Cloze Procedure – teachers examine students understanding of a text using this procedure, in which students supply the deleted words in a passage taken from the text they’ve read.

Motivation – is intrinsic, the innate curiosity that makes us want to figure things out. Factors that affect students and teachers motivation:

  • Attitude – teachers
  • Community – teachers
  • Instruction – teachers
  • Rewards – teachers
  • Expectations – students
  • Collaboration – students
  • Reading and Writing Competence – students
  • Choices – students

Specific activities that influence motivation

  • students express their own ideas and opinions
  • students choose topics for writing and books for reading
  • students talk about what they are readings
  • students share their writing with classmates
  • students pursue authentic activities – not worksheets – using reading, writing, listening, and talking

Reciprocal teaching – refers to an instructional activity in which students become the teacher in small group reading sessions.

Story Retelling – having a student or group of students retell what happened in a book or story to assist with comprehension.

Classroom Application:

The importance of comprehension in the classroom goes beyond just reading and writing, but they are two of the most important aspects.

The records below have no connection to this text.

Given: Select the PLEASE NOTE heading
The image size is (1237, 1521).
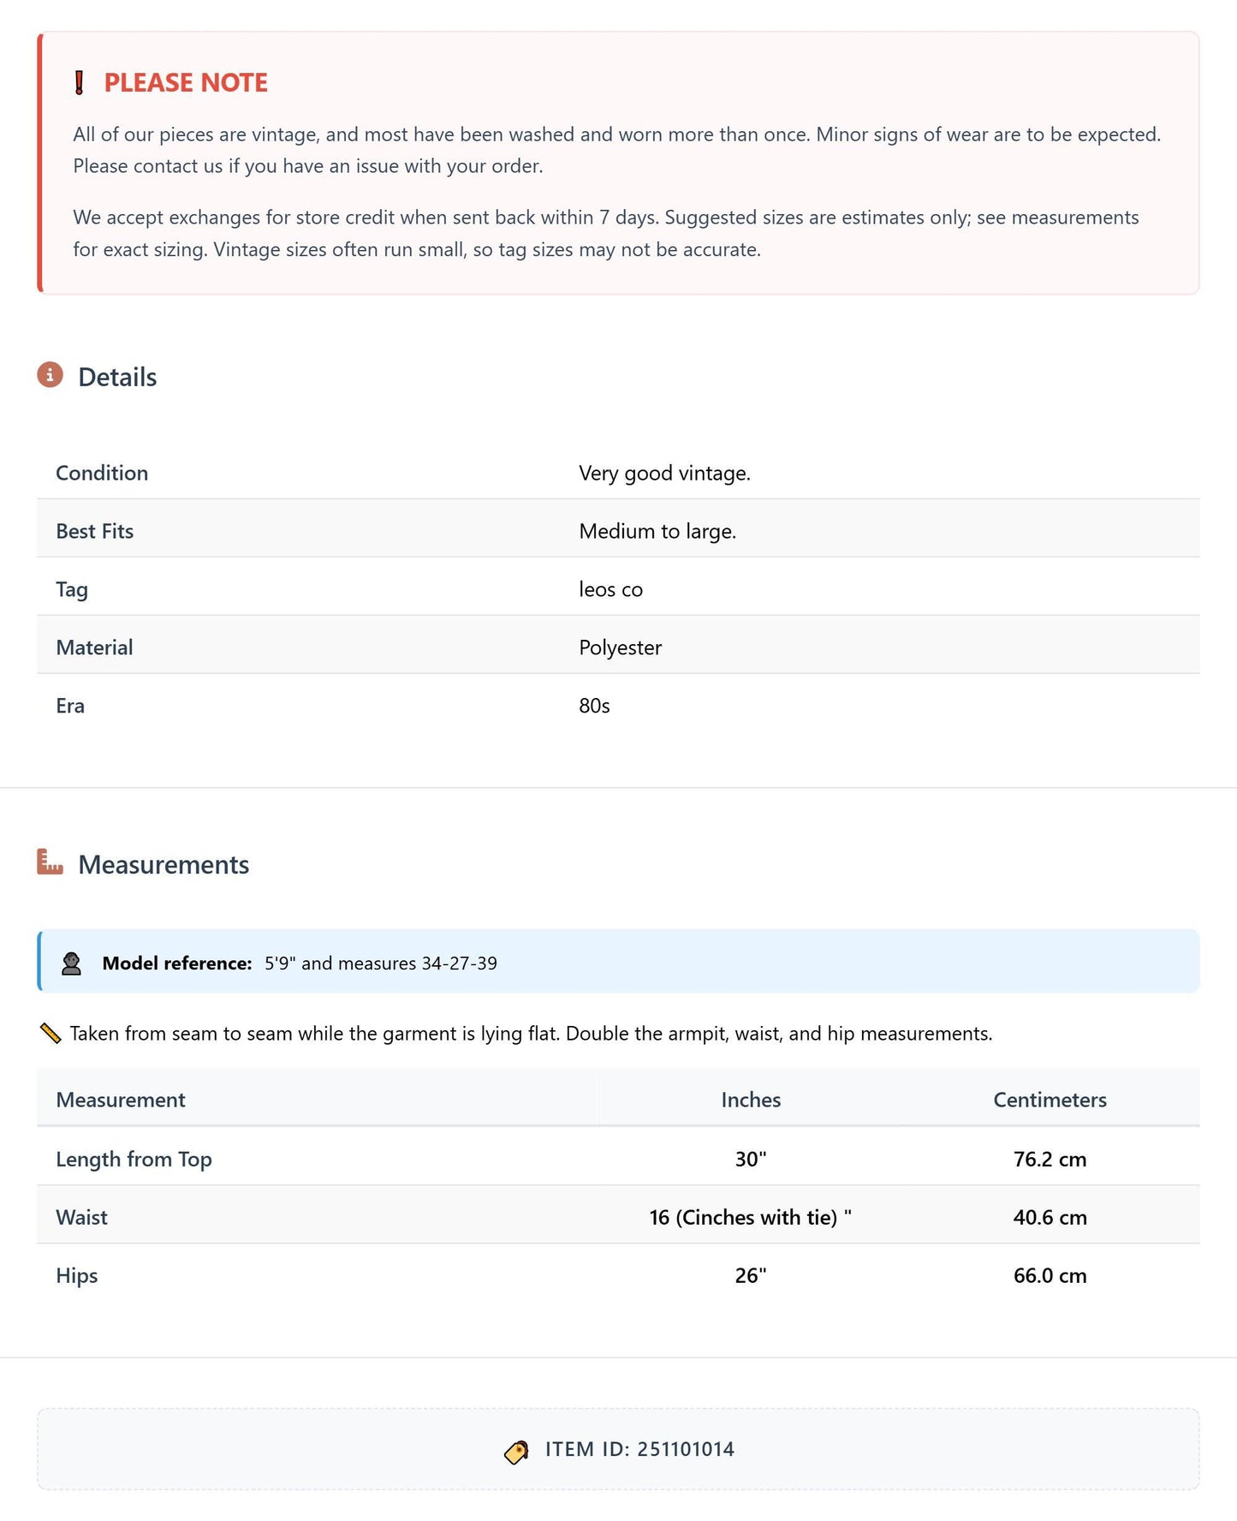Looking at the screenshot, I should pos(186,83).
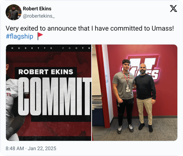Click the football header strip atop the graphic
The height and width of the screenshot is (156, 183).
point(49,48)
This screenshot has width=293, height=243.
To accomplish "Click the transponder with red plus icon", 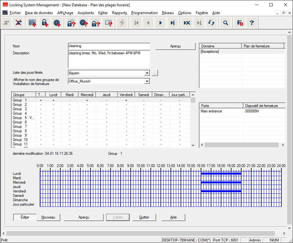I will click(x=57, y=23).
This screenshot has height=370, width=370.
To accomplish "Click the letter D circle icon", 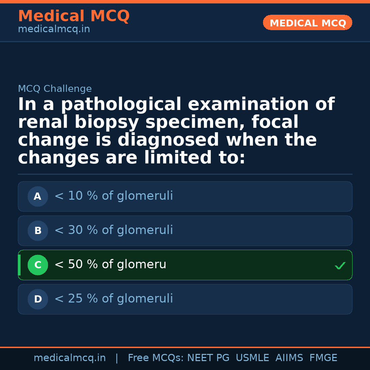I will (x=38, y=299).
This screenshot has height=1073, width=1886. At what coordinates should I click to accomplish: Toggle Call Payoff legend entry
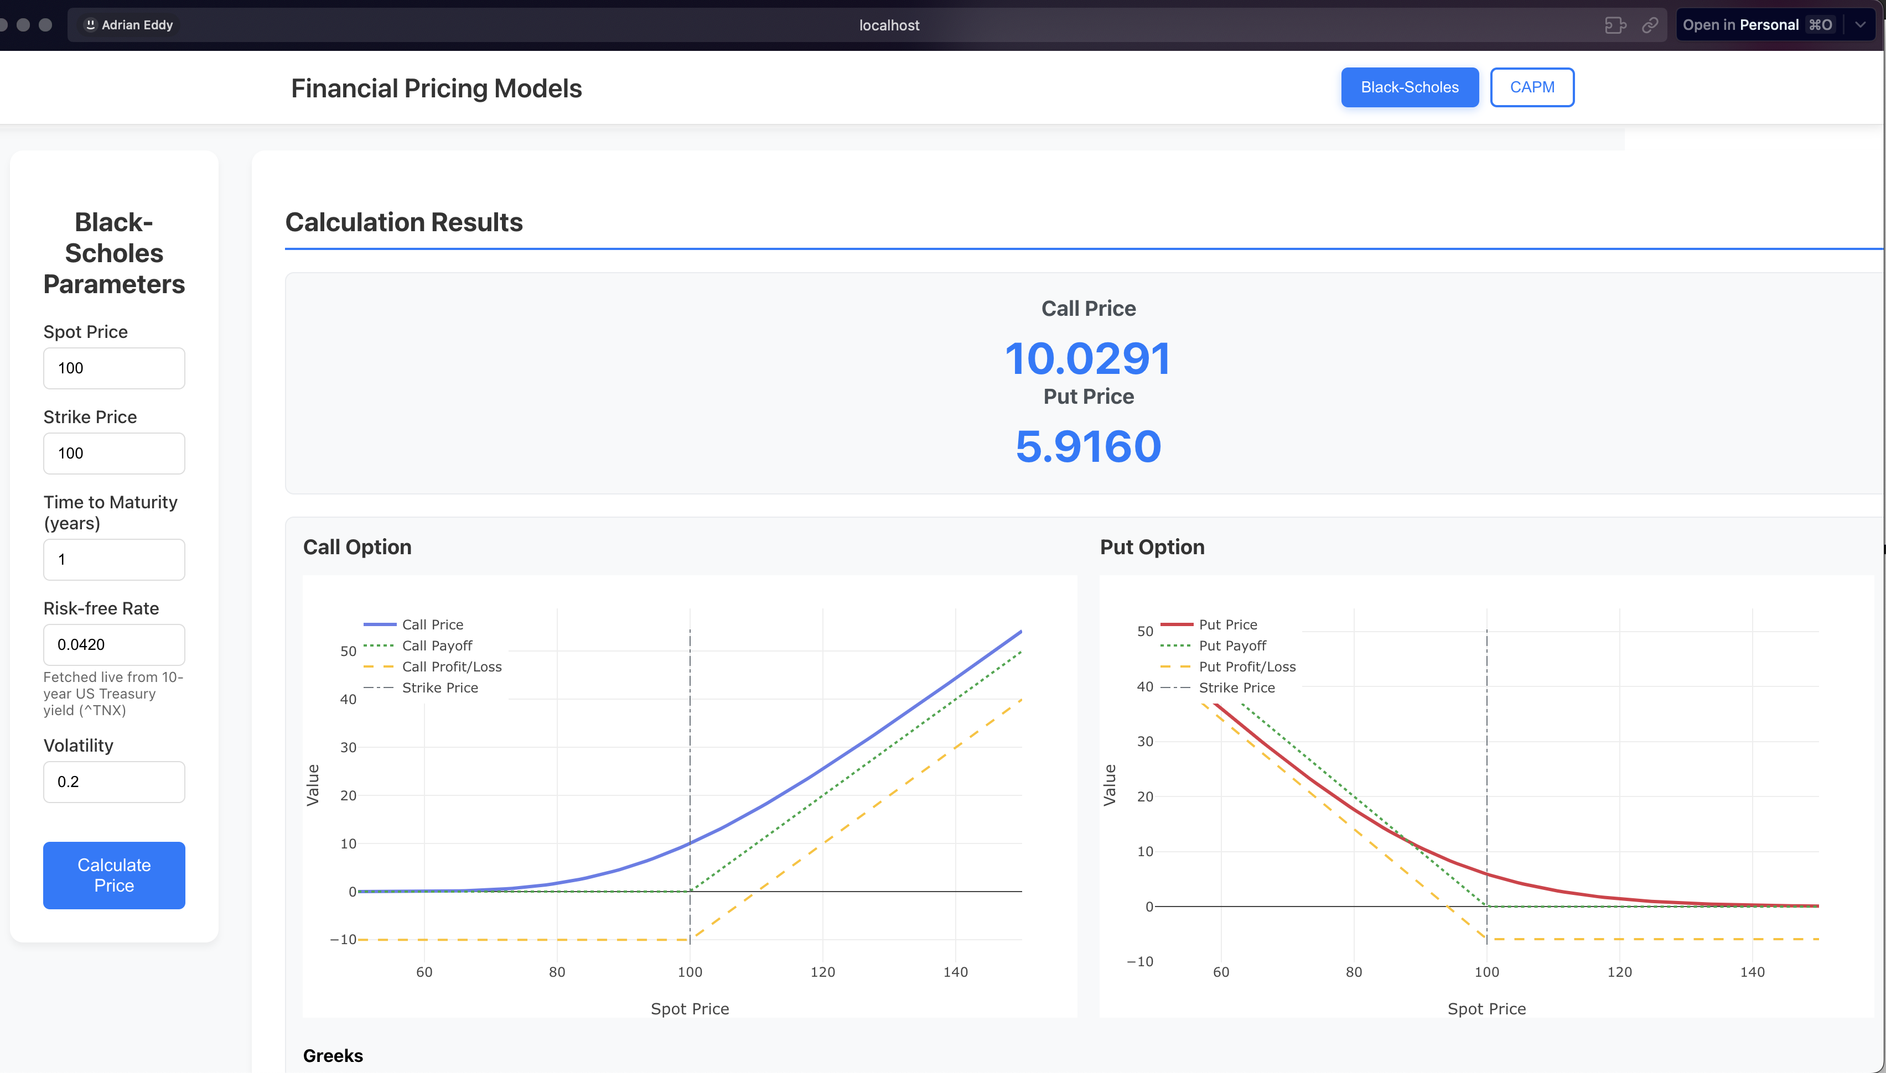(436, 646)
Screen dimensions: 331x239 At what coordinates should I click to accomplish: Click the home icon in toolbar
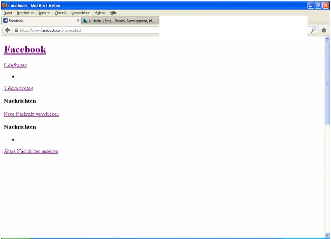click(x=324, y=30)
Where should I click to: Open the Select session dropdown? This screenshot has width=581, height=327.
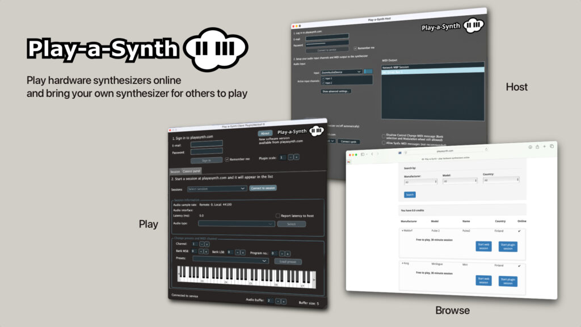click(216, 188)
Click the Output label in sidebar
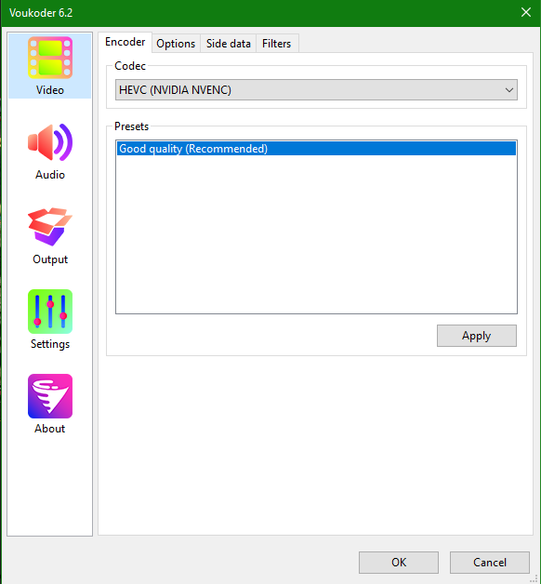 tap(50, 259)
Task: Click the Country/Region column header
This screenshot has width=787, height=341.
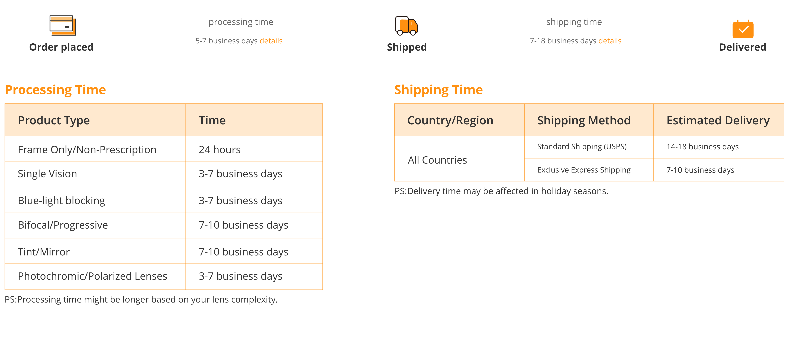Action: [459, 120]
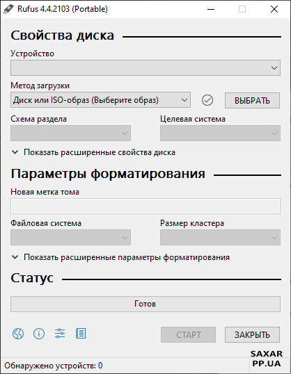Minimize the Rufus window

(211, 9)
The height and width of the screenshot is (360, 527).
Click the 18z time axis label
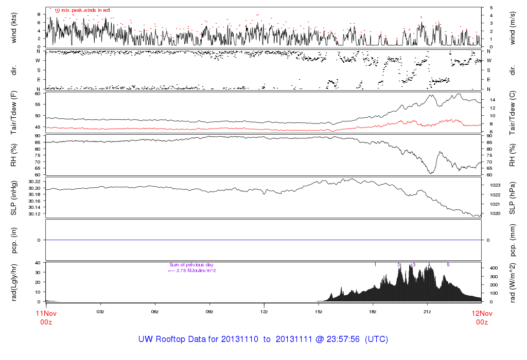(x=373, y=312)
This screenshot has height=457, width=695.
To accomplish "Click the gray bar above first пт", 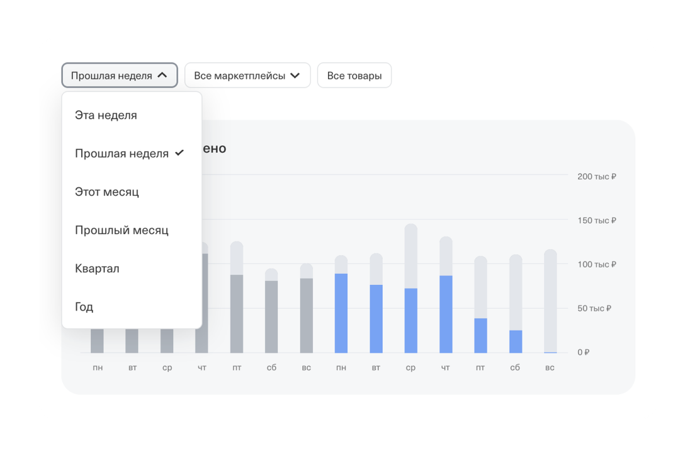I will (x=237, y=313).
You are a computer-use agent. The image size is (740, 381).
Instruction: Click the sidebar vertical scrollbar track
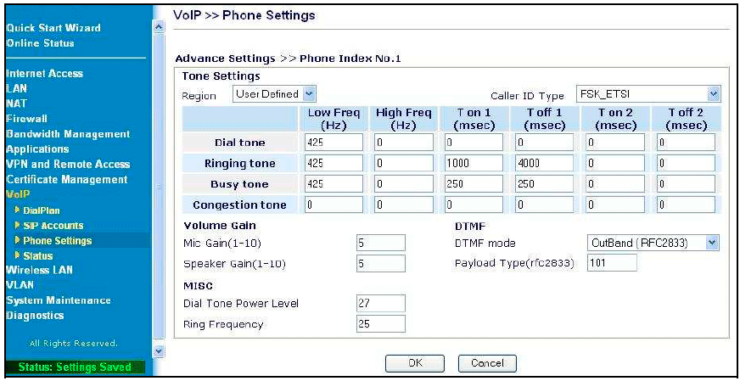pos(159,189)

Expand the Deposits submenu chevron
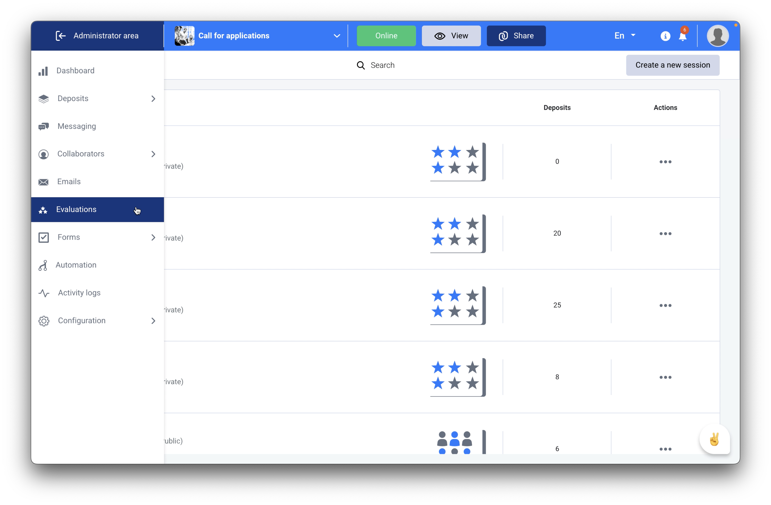pos(153,98)
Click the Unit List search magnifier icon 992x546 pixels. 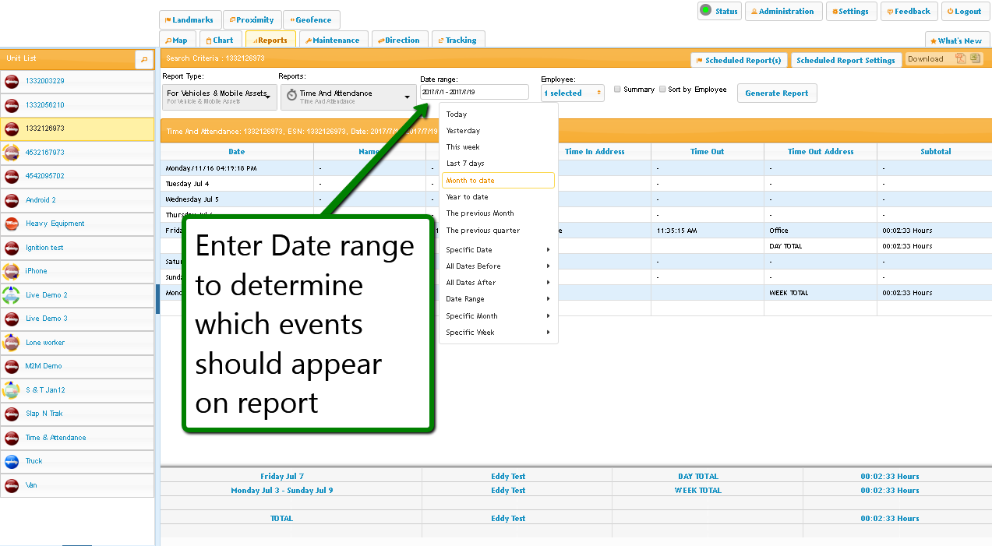tap(143, 59)
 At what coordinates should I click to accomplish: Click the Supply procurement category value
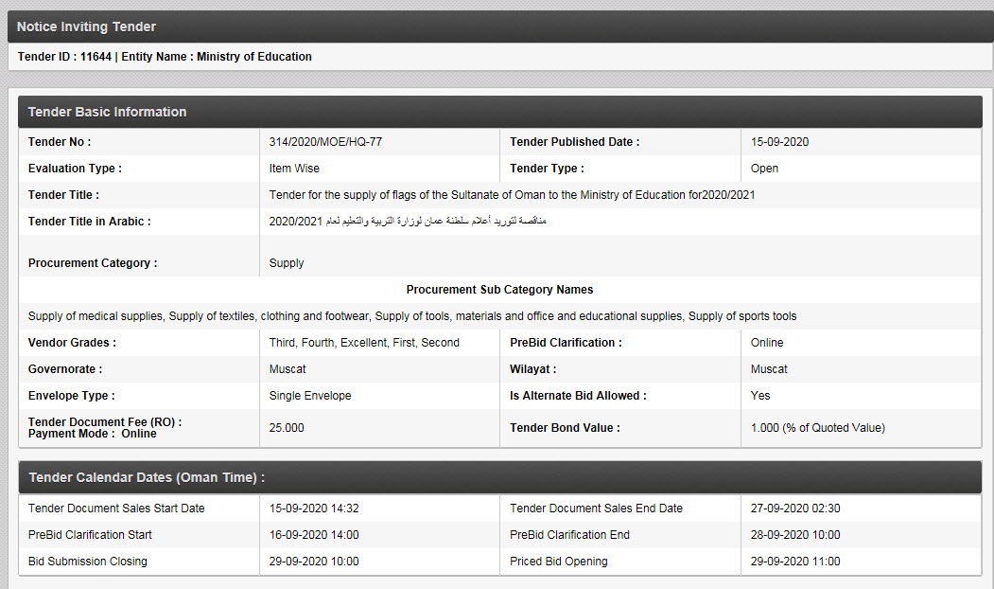(x=287, y=263)
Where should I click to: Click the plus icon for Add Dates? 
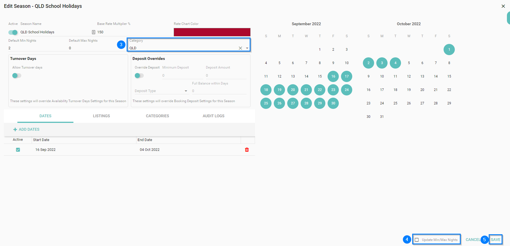(15, 130)
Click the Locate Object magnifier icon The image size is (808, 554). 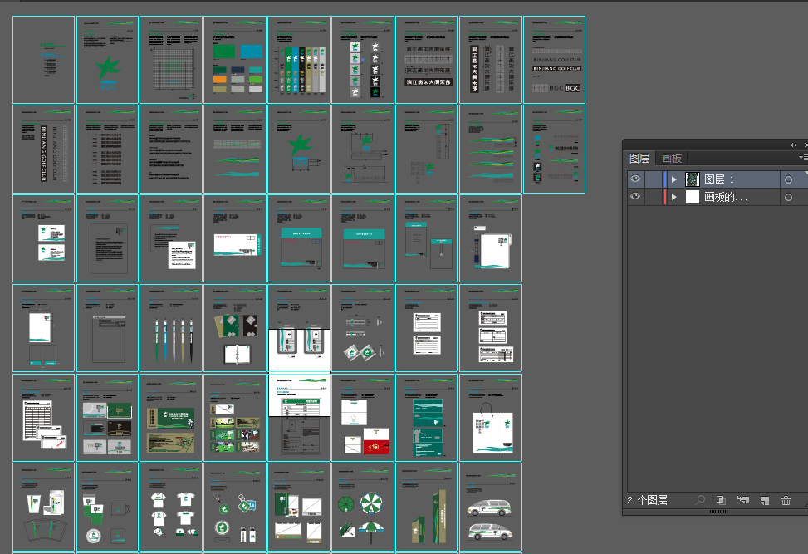[x=700, y=500]
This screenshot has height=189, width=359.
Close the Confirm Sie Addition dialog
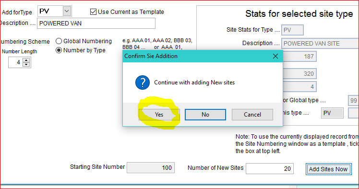pos(275,56)
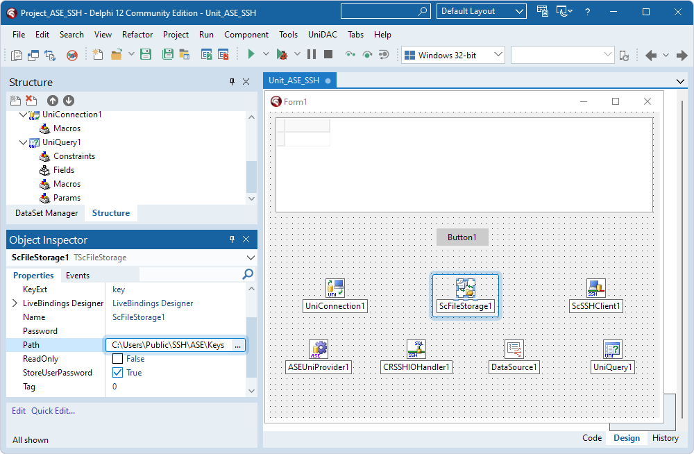Move the selected structure item up
Image resolution: width=694 pixels, height=454 pixels.
pos(52,100)
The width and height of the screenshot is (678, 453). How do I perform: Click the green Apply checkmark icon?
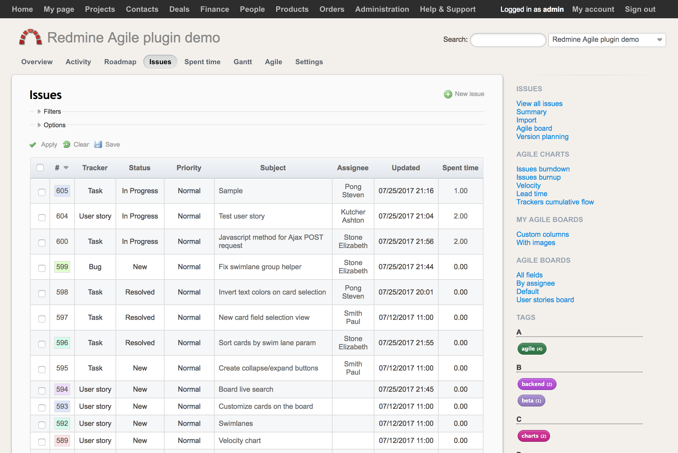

I could see reading a book to my students and having them write down their favorite part of the book. Then we would discuss each students favorite part. I think that would be a great way for students to have fun, but also a way for me to see if they are comprehending what I want them to get out of the story. I also want my students to work on discussion skills because they show comprehension in every field. We could also re-enact the story for fun. That would get students thinking and would assist with comprehension. My mind is running, there are really so many different ways to incorporate comprehension into my lesson plans because that is really one of the most important aspects of the lesson, making sure the students understand what they just learned about.